Pencil holding fingers – an editing workshop
How do you feel about the editing process? Is it something you relish, or something you find difficult and face with a sense of dread?
Almost exactly a year ago, I attended an editing workshop at Nottingham Writers’ Studio, an incredible experience which had a lasting effect on me for many reasons.
Firstly, the venue itself, the street it was on, the view of the church from our writing room, the whole vibe of the area seeped into my soul somehow. It was all so new; I knew no-one and I was way out of my comfort zone. This had the effect of sharpening my senses, as I think it often does, so that I noticed everything around me.
In addition to this, I learnt to edit, drastically, and had a lightbulb moment where my writing was concerned – I could do anything I wanted to with my words. I could change what I wanted to change. Nothing was set in stone. This has drastically altered my approach to the whole writing and editing process, for which I am truly grateful. Until then I had feared the whole process of editing, finding it really difficult to know which words and sentences to cut and which to leave, feeling that once I had made a change, that was it, I couldn’t undo it. In my mind, I had been separating out the writing and the editing, treating them as separate entities. I now see the whole process as one, and as a fluid and changing thing, a building up, of layers almost, and a peeling away. I’m not saying it’s easy, but I no longer feel panic-stricken by the thought of changing what I have written, but relish the thought of this liberating experience… and it is liberating. These are our words, our stories, we make them the shapes they become.
And, finally, this whole experience was symbolised by a pencil. Pre workshop, I had always edited in pen, but during the workshop I was given a pencil complete with rubber on the end. I still have the pencil and have used it until the rubber is… well, rubbed out! I continue to edit in pen sometimes, but see the pencil as a metaphor for freedom and for the change that I underwent on that day, and the changes that will happen in my writing.

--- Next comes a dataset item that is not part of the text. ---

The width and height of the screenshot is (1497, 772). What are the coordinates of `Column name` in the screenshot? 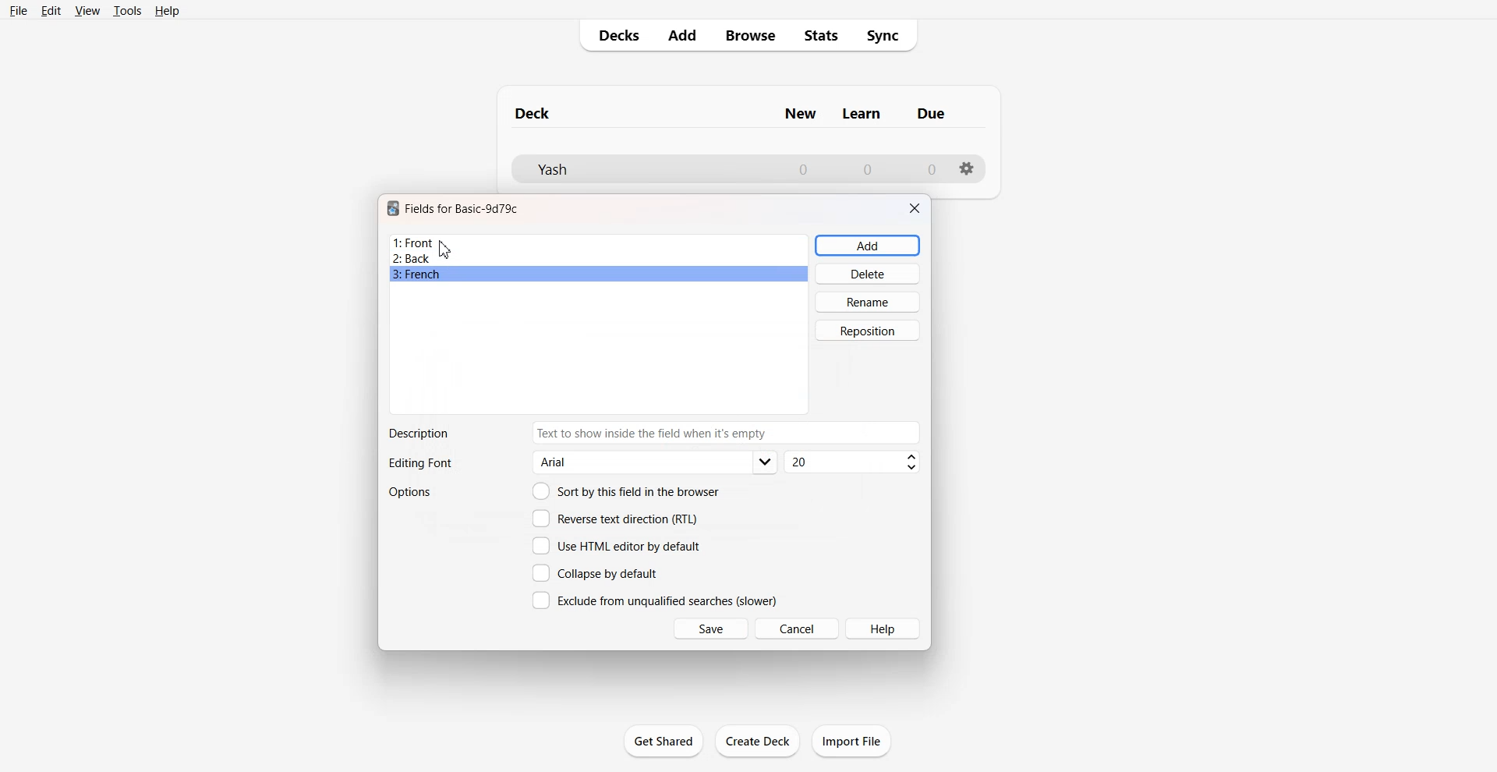 It's located at (931, 113).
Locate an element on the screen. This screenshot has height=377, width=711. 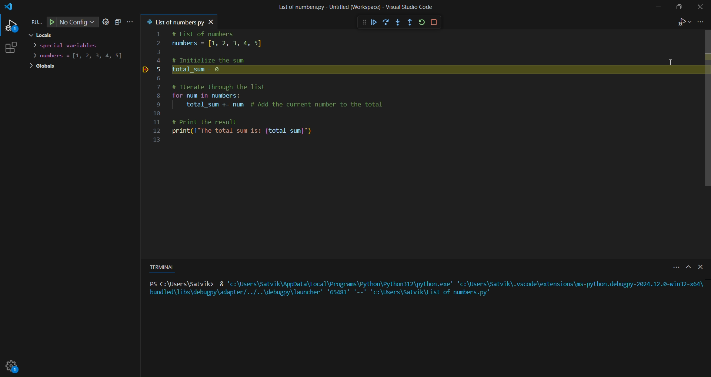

I wrote this poem a few days after the event, and hope it kind of sums up that very remarkable day.
Pencil holding fingers
I gazed through the glass at the church beyond
and the autumn trees losing their leaves,
listened to the click and clack
and the rhythmic scratch
and the shift of cotton unseen,
wondering how I would ever begin,
how I could possibly say.
But you gave me a pencil
which put everything right,
offered wisps of wisdom to the page,
erased the things that shouldn’t have been said
and the things that weren’t,
untangled the lashes that swept the colour
from our eyes.
You preferred to keep yours down,
so didn’t see how many times
I snatched away the mesh
of lead and rubber mixed to a fine dry pulp.
Not that it mattered.
That was what it was for.
That was what these were for,
these pencil holding fingers
only I hadn’t noticed the absence,
hadn’t realised that the ache wasn’t the early onset
of some genetically inherited arthritic condition
from my paternal grandmother’s side
but the ache of longing
of missed moments,
an emptiness held in the palm of my hand.
I kept them,
the grains of the day
held inside my resting grip,
sprinkled like confetti into the side pocket
of my jacket, hanging,
my fragments, your bus tickets,
collectables that no-one else will ever want.
It’s wearing down now
and I am frightened lest it disappear.
Then what will I do with these pencil holding fingers?